Firefighters and police form human chain to save Jesus Christ's Crown of Thorns

As a catastrophic fire ripped through the roof of Paris’ Notre Dame Cathedral on Monday, Parisians and millions more across the world feared for the historic building and its priceless relics inside.

And while there was extensive damage, including the collapse of the cathedral’s spire, the two main towers remained intact as the fire began to subside.

The fire was brought under control by 400 firefighters, who have been hailed for their bravery as they removed the significant collection of artwork and holy objects inside the church.

The city’s mayor Anne Hidalgo said the firefighters had managed to form a “human chain” to retrieve the items, including Jesus Christ’s Crown of Thorns.

Firefighters have been praised for their efforts during the fire. Source: AAP
Several relics moved to the Paris City Hall.

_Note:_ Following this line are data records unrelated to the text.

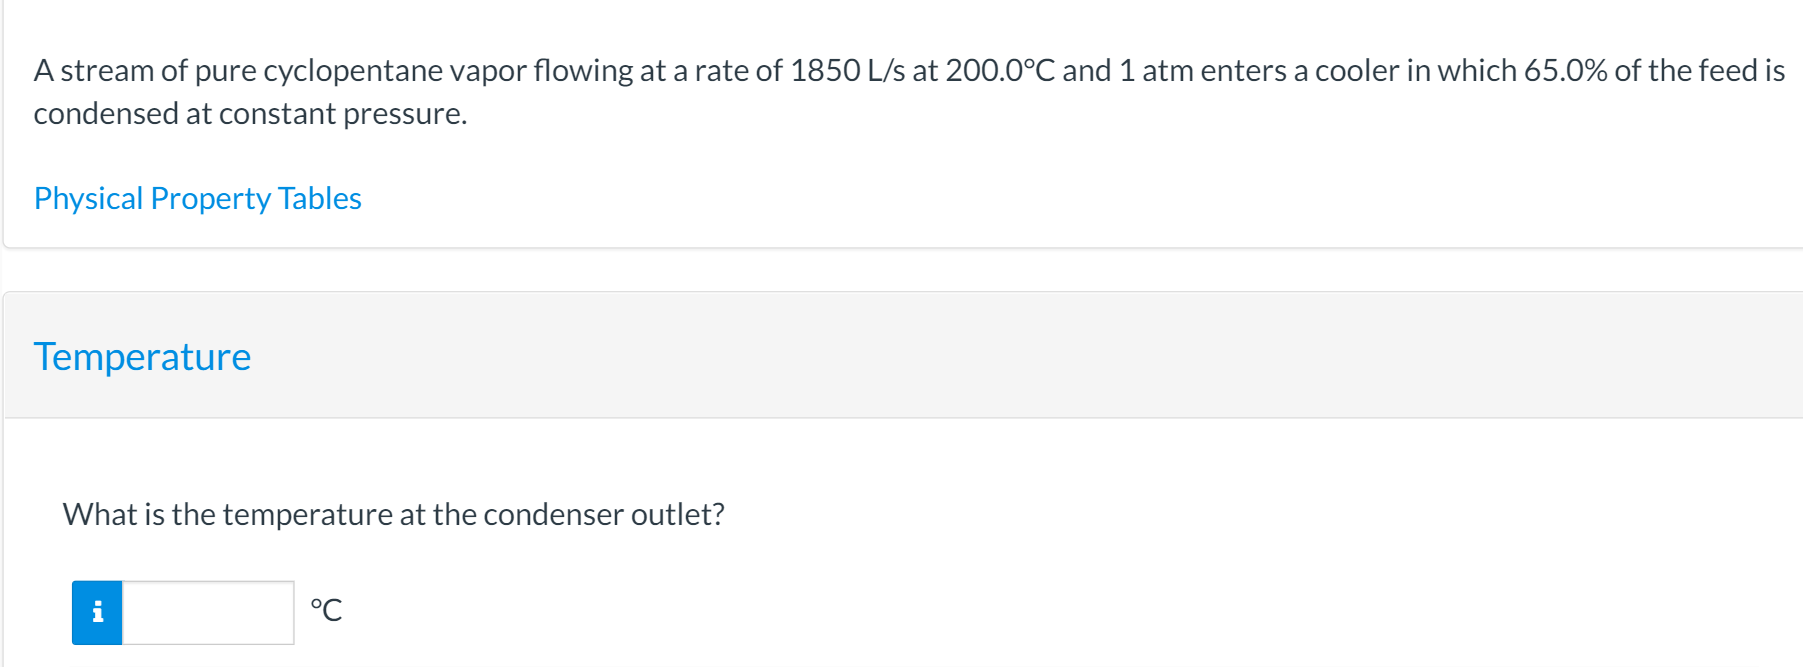Image resolution: width=1803 pixels, height=667 pixels.
Task: Click the partially visible bar below the answer field
Action: [x=900, y=662]
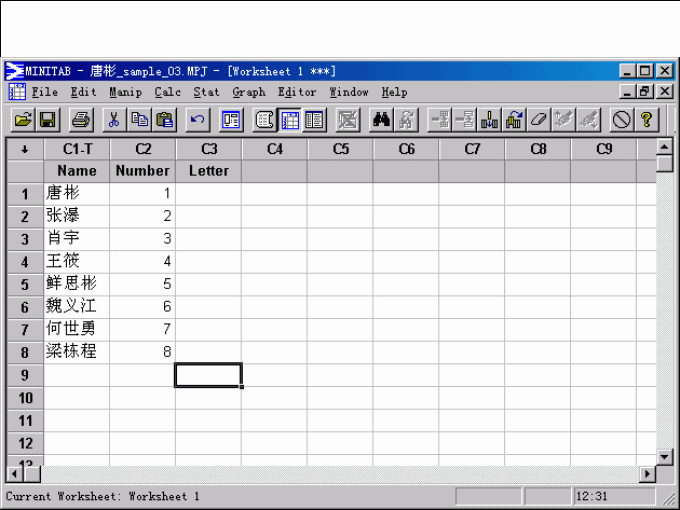Click the yellow question mark Help icon
This screenshot has width=680, height=510.
(x=647, y=120)
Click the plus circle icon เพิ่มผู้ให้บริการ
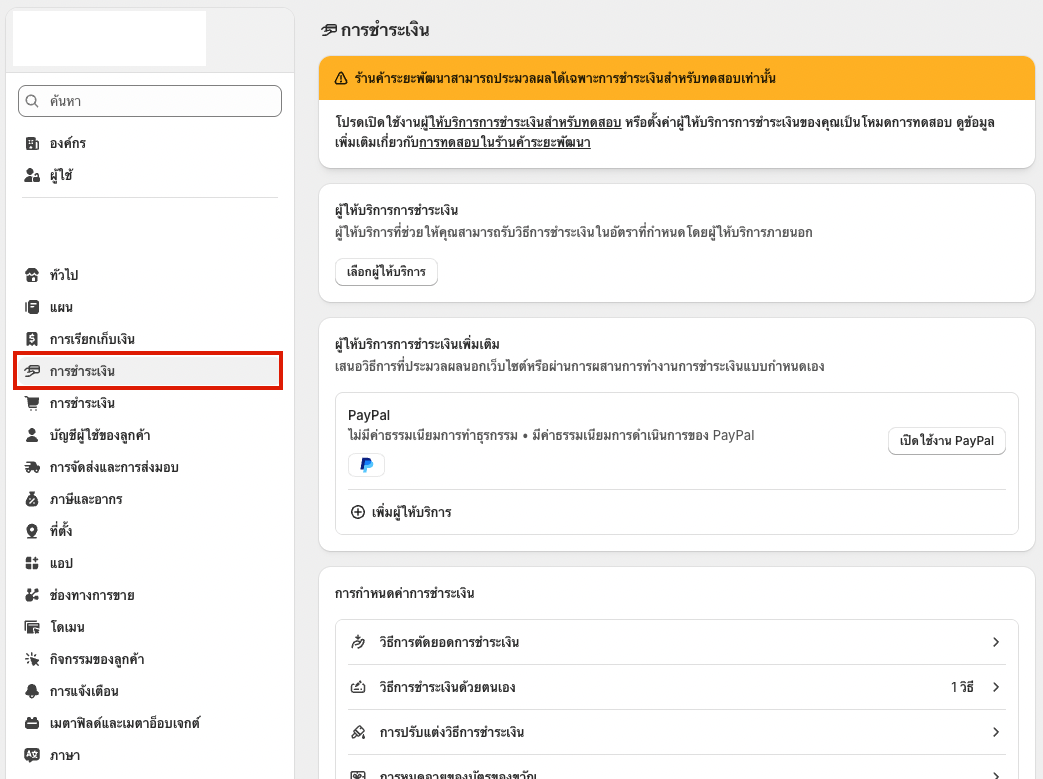This screenshot has height=779, width=1043. [x=358, y=512]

Source: Anne Hidalgo

Mayor Hidalgo took to Twitter to thank emergency services, saying they created a “formidable human chain to save the works” inside the cathedral.

“The Crown of Thorns, the tunic of Saint Louis and several other major works are now in a safe place,” Ms Hidalgo said.

Many of the items were transported to the Paris City Hall, 500m northeast across the Seine.

The thorns, encased in glass and gold tubing, were obtained from the Byzantine Empire in 1238, and brought to Paris by King Louis IX.

The tunic, another prized asset, dates back to the 13th century.

The Crown of Thorns has been saved from the Notre Dame Cathedral fire. Source: Getty
The devastating fire was destroyed two thirds of the cathedral’s roof, according to officials. Source: Getty

Mayor Hidalgo shared an image of several relics stored in a room in the wake of the fire.

French Minister for Culture Franck Riester thanked the City Hall’s staff for their efforts also.

Remarkably, only one of about 400 firefighters who battled the blaze was injured, officials said.

Paris fire commander Jean-Claude Gallet revealed the extent of the damage, saying two thirds of the roof “has been ravaged”.

Preliminary investigations suggest the fire was accidental with arson ruled out. 

French media quoted the Paris fire brigade as saying the fire is “potentially linked” to a A$9.5million renovation project on the church’s spire and its 250 tons of lead.